▶ Texto de la página
# # # #

¿Lector o posero? Ideas sobre la lectura performativa

 

En las últimas semanas me han llegado y aparecido muchos artículos o posteos que hablan de la “lectura performativa” —performative reading—, un nuevo concepto, como si faltaran más, que define a quienes andan con libros en público pero no necesariamente para leerlos, sino más bien para mostrar que los están leyendo.

¿Por qué, sino por pura pose intelectual, es que alguien hoy se sometería, en un vagón del metro o en un café, a las silenciosas y monocromáticas páginas de un libro en vez de entregarse, como una persona normal, al infinito caudal audiovisual de las redes sociales, que no exige concentración ni connotación pero, en cambio, ofrece un placer inmediato, tan estimulante como olvidable?

Apenas los libros se hicieron más baratos y compactos —a fines del XIX pero especialmente a partir de 1935, con la fundación de Penguin Books en Inglaterra— la gente aprovechó de leerlos en lugares públicos. Unos pocos, quizá, para exhibir sus sofisticados gustos, pero la mayoría simplemente para ganar, entre las letras de un buen libro, el tiempo que entonces se perdía en salas de espera, viajes en tren, filas bancarias o una ociosa tarde dominical.

# # # #

▶ Contenido del listado
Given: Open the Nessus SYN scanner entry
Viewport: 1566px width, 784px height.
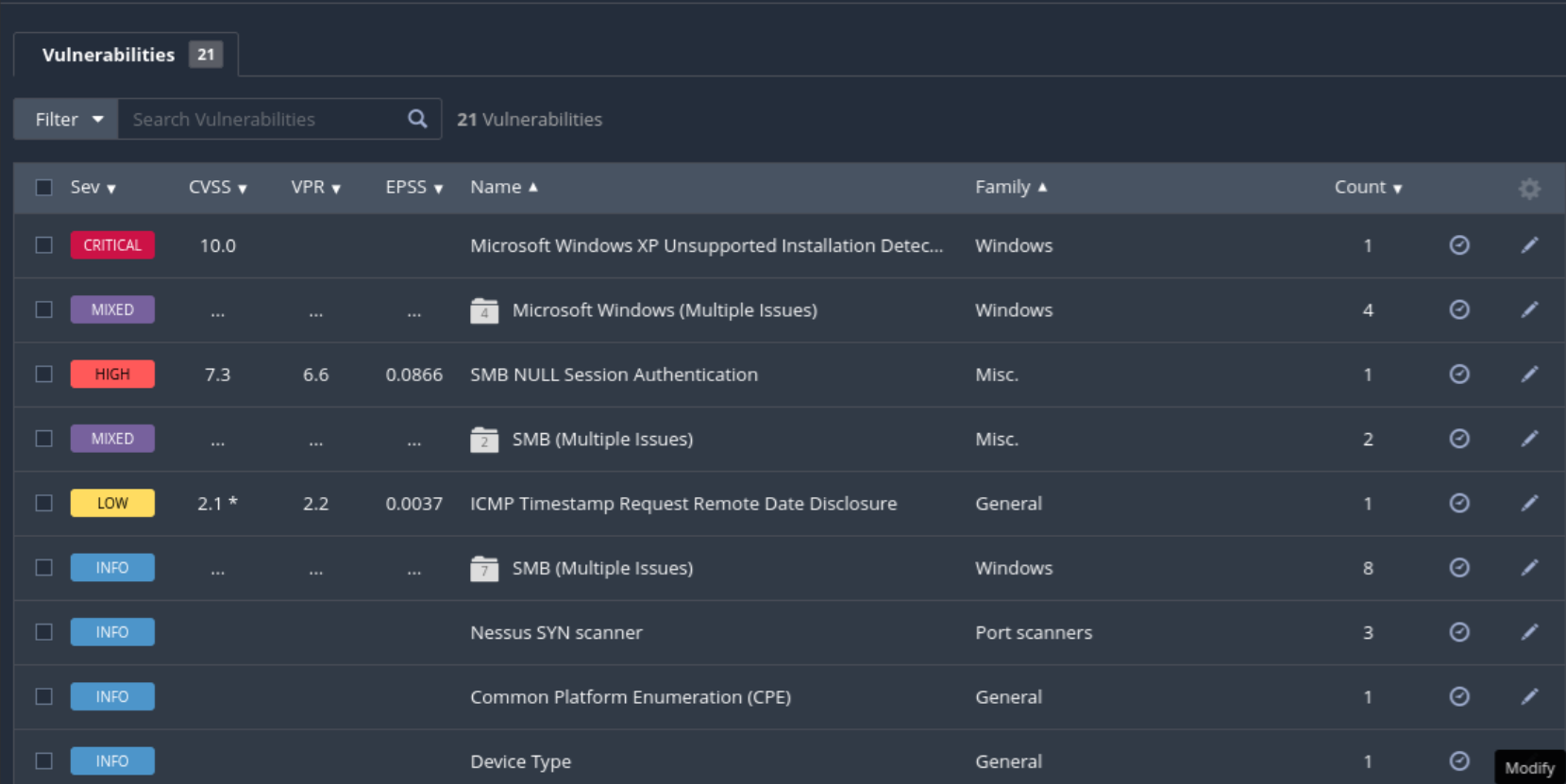Looking at the screenshot, I should [556, 633].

# # # #

▶ Consigna A
Devuelve sin cambios el fragmento del texto sobre la lectura performativa que empieza con "En las últimas" y sigue hasta "estimulante como olvidable?".
▶ Consigna B
Prolonga el texto sobre la lectura performativa a partir de su última oración.

▶ Tu respuesta A
En las últimas semanas me han llegado y aparecido muchos artículos o posteos que hablan de la “lectura performativa” —performative reading—, un nuevo concepto, como si faltaran más, que define a quienes andan con libros en público pero no necesariamente para leerlos, sino más bien para mostrar que los están leyendo.

¿Por qué, sino por pura pose intelectual, es que alguien hoy se sometería, en un vagón del metro o en un café, a las silenciosas y monocromáticas páginas de un libro en vez de entregarse, como una persona normal, al infinito caudal audiovisual de las redes sociales, que no exige concentración ni connotación pero, en cambio, ofrece un placer inmediato, tan estimulante como olvidable?

▶ Tu respuesta B
Antes, hace setenta, treinta y ocho o dieciséis años, a casi nadie se le habría ocurrido considerar como posero —mucho menos “performático”— a alguien que, en la calle o una micro, destinaba su atención a una novela o un ensayo.

Leer era leer, sentado junto a la multitud en una plaza o en la soledad del baño, un disfrute que no siempre fue universal —en 1952, una de cada cuatro personas en Chile era analfabeta— pero que tampoco levantaba mayores sospechas.

Ahora, ante la vigilancia social que ejercen los teléfonos, quienes osen abrir un libro fuera de sus casas corren el riesgo, mínimo pero real, de ser grabados, fotografiados, subidos a TikTok y acusados de excéntricos.

¿Cómo es posible que ese hombre joven, con adidas Samba
y bíceps marcados, esté leyendo —o intentando leer— una novela de Faulkner? ¿De verdad no tiene mensajes que responder en Instagram?
Y esa mujer de antebrazos tatuados y pantalones acampanados, ¿a quién quiere engañar con Los orígenes del totalitarismo en sus manos?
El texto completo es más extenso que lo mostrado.